No speech-to-text procedure is complete without a speaker diarization module. Say you want to monitor everything that’s being said about and by presidential candidates before an election. You would download lots of interviews and news reports and pass them through a speech-to-text service. Then you could CTRL+F your way through topics of interest and your job becomes so much easier than actually having to listen to the audios. However, without speaker separation, you would not know who said any of the things you find in the transcript. You would not know if a certain candidate said that, or its opponent, or someone else present in the discussion. And in order to find that out, you have to manually turn back to the audio and listen to it. Oh, but that's the exact thing you’ve been trying to avoid in the first place.
Speaker diarization is the process of chunking an input audio file into a set of segments and attributing each segment to a corresponding speaker. While checking out the transcript of a meeting, speaker diarization will let you know exactly who said what. Thus, solving the aforementioned problem.

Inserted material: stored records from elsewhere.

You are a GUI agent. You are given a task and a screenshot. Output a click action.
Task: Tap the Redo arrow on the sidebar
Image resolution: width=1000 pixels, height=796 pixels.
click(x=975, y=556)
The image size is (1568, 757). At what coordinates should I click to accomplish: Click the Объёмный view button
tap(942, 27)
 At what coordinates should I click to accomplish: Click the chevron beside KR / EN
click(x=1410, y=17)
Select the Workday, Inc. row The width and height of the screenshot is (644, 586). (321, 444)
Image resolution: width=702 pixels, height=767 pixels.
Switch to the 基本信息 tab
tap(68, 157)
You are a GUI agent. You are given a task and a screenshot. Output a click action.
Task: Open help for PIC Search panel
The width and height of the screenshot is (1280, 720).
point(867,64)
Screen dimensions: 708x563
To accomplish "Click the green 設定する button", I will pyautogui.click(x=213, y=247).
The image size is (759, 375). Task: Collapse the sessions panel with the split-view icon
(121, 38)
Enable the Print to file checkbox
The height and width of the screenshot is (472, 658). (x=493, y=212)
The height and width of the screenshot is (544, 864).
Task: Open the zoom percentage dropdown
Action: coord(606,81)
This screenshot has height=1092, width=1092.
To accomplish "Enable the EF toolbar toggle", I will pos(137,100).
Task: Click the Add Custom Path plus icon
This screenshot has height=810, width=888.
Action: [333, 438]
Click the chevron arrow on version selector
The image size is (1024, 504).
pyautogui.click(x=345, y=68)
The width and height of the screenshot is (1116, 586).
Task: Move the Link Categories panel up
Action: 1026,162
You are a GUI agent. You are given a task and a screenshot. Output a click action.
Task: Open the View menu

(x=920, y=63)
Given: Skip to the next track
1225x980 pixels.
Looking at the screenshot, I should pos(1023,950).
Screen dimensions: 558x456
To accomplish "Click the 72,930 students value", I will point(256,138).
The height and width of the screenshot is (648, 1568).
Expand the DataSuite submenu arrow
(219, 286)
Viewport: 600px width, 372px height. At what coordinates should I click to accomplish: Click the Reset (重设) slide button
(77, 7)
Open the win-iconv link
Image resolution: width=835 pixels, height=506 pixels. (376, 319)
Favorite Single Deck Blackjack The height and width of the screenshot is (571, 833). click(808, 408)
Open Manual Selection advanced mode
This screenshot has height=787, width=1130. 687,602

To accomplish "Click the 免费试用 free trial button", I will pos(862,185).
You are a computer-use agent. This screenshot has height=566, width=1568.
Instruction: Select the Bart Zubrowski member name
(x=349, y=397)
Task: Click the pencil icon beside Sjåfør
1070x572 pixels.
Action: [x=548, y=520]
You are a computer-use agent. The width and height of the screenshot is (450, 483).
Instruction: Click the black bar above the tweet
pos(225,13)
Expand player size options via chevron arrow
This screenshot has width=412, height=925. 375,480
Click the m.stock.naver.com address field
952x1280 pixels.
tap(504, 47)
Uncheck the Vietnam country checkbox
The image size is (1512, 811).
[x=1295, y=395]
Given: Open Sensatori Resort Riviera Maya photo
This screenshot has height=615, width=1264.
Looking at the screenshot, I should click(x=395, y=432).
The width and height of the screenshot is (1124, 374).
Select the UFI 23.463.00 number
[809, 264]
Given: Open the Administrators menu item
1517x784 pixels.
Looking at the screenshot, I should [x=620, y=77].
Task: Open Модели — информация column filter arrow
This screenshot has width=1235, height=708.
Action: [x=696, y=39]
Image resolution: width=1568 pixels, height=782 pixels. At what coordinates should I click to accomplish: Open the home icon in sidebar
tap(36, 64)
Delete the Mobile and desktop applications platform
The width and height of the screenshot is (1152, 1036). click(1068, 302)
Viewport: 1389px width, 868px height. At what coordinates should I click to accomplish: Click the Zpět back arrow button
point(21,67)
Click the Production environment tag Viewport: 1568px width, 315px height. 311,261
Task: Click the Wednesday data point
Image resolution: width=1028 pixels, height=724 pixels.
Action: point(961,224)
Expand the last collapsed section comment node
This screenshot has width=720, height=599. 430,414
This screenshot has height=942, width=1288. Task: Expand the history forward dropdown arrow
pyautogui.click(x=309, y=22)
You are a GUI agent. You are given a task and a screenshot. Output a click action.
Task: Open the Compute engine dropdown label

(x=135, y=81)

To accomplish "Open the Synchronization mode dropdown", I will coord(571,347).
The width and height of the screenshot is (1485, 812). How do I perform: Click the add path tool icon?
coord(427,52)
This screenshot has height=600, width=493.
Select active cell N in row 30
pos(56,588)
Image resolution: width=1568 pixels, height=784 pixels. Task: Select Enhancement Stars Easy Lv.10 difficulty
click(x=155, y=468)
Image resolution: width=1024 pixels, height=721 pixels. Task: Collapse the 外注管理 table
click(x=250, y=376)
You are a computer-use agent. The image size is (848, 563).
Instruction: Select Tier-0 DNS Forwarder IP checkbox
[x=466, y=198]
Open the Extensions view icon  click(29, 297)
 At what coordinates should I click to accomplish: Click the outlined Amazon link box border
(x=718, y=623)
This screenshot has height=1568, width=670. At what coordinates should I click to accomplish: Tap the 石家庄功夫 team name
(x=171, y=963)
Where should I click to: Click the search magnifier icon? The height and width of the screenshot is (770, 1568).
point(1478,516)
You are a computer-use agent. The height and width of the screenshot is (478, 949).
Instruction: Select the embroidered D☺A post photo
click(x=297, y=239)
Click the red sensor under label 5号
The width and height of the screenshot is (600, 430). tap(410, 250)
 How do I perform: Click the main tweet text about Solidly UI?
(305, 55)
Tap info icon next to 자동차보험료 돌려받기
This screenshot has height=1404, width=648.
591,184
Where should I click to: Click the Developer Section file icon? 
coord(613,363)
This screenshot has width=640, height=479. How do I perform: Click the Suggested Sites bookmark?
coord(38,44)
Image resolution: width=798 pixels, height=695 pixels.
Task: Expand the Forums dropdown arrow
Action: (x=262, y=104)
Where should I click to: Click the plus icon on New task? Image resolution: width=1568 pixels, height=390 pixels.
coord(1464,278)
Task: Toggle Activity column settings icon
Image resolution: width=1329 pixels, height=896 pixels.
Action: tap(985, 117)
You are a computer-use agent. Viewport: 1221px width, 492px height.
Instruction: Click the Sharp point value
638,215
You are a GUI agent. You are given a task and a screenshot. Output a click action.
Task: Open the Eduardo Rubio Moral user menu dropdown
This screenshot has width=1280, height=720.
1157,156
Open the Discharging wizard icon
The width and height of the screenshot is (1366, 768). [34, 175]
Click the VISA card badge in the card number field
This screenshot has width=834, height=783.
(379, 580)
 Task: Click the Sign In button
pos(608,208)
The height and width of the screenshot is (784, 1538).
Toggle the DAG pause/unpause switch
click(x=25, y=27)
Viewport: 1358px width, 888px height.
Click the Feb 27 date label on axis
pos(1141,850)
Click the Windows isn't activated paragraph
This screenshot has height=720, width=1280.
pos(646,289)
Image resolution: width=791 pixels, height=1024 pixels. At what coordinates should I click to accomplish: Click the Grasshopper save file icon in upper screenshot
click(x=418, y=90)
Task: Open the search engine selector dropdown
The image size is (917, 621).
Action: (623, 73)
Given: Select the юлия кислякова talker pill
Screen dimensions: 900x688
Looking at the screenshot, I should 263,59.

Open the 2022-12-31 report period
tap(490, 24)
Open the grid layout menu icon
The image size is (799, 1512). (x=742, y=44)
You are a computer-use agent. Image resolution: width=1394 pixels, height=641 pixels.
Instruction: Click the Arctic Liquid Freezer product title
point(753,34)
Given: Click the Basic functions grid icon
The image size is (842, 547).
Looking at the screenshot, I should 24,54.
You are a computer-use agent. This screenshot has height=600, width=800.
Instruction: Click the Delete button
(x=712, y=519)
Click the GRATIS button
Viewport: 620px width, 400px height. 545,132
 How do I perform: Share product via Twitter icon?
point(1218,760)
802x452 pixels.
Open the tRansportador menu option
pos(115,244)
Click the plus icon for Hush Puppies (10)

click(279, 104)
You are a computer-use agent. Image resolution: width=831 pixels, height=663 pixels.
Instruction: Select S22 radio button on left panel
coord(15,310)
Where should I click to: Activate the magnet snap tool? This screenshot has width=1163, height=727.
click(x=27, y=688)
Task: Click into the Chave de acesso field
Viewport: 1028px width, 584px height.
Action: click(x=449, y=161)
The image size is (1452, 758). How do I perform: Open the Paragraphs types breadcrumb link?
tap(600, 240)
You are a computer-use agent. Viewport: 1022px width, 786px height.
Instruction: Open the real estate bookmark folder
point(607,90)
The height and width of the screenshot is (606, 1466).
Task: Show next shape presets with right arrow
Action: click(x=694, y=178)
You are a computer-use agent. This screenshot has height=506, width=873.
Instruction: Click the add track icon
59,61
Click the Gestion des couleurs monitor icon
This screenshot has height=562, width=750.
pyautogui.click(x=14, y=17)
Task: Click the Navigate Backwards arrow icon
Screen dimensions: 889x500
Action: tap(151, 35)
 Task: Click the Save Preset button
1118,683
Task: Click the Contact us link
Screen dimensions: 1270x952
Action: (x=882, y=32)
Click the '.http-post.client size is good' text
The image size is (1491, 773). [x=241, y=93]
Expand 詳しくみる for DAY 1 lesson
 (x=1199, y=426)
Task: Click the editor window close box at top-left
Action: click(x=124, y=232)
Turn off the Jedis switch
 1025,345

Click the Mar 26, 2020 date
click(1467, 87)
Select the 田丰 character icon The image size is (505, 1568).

From a Machine Learning standpoint there are many ways in which speaker diarization can be performed. Throughout this blog we will investigate two of the most common ways to implement the process, such that, next time you’re choosing a speaker diarization service, you’ll have a better idea of what’s happening under the hood.
First Method: Voice Activity Detection + Segment Encoding + Clustering
This is what you would get if you employ the popular pyannote (https://arxiv.org/abs/1911.01255) framework. The first step, as the title suggests, is voice activity detection. Given an audio file, a (first) neural network is trained to detect such segments for further processing.
In order to refine these segments, two additional neural networks are employed. One detects speaker change, and the other detects overlapping speech. This is so that the final segments are guaranteed, to the best degree possible, to belong to a single individual. Once these segments are determined, a fourth neural network encodes these segments. This machine learning model is trained to encode audio samples pertaining to the same speaker into similar mathematical vectors, and audio samples belonging to different speakers, as vectors which are further apart in their respective space.
After encoding the segments into mathematical vectors, such that, vectors from audios with the same vocal fingerprint are closer together while vectors from segments featuring different speakers are further apart, a clustering process occurs.
Here, on the left, we illustrate what plotting the encodings for each segment can look like. On the right, we see the final output of the clustering algorithm. A clustering algorithm takes points in a mathematical space and determines which points belong to the same group based on a similarity function (such as distance). Points (encoded segments) which are considered by the clustering algorithm to belong together, are attributed to the same speaker, thus, concluding the pipeline.
Second Method: End-to-End Transformer Model
Another line of research in the machine learning community aims at performing speaker diarization with a single end-to-end neural network (e.g. https://arxiv.org/abs/1909.06247). Instead of relying on a multi-step pipeline, a transformer model, receiving the original audio (processed as a log-mel spectrogram) as input, is trained to output speaker masks directly. That is, for each 20ms (this time interval can be adjusted) of audio, and for each speaker, the model outputs 1 if the given speaker speaks during that time frame and 0 otherwise.
The obvious, direct advantage, here, is that instead of running multiple networks (which are unaware of the final goal) and procedures, such as the clustering method which is algorithmic in nature and requires a lot of handcrafting, this network can learn the entire process and directly optimize our end goal. And Transformer models are actually quite well suited for this task.
A transformer encoder, such as the one used by OpenAI’s Whisper (https://cdn.openai.com/papers/whisper.pdf) relies on what’s called an attention mechanism, illustrated in the following figure.
The transformer model will have an internal representation (mathematical vector) for each time frame, which we will call a token. During attention, each token creates a query, a key and a value. The query is what the token is looking for, the key is what the token has to offer and the value is what the token actually offers with respect to building the vocal fingerprints, but the exact meaning and theory behind this is not very important here. What’s important is that during this process, an attention matrix, which measures the similarity of each token with every other token is formed. And each token is rewritten ( transformed :) ) as a weighted sum of similar tokens. So basically, similar tokens are grouped together while different tokens are not, in a learned procedure. In the end, the transformer model becomes a learned procedure of grouping time frames with similar vocal prints together, which is exactly what we want.
Both models have their advantages and disadvantages. One difference worth looking into is the amount of information available at the speaker encoding phase. While the first method has the advantage of being able to cumulate all data points before the final clustering, prior to this step, each data point is encoded separately, by a small network, which only sees the current segment of voice activity and not the entire context. In contrast, the second method which receives a long audio as input can use the immediate context to better understand a voice activity segment in the context of other utterances from the same or other speakers, however, when tracking speakers across a longer audio, it won’t be able to refer to all the previous voice activity segment representations as the first method does.
Whichever method you choose to employ, we hope this blog provided a starting point for getting to understand what speaker diarization is and what the process under the hood of common diarization services looks like.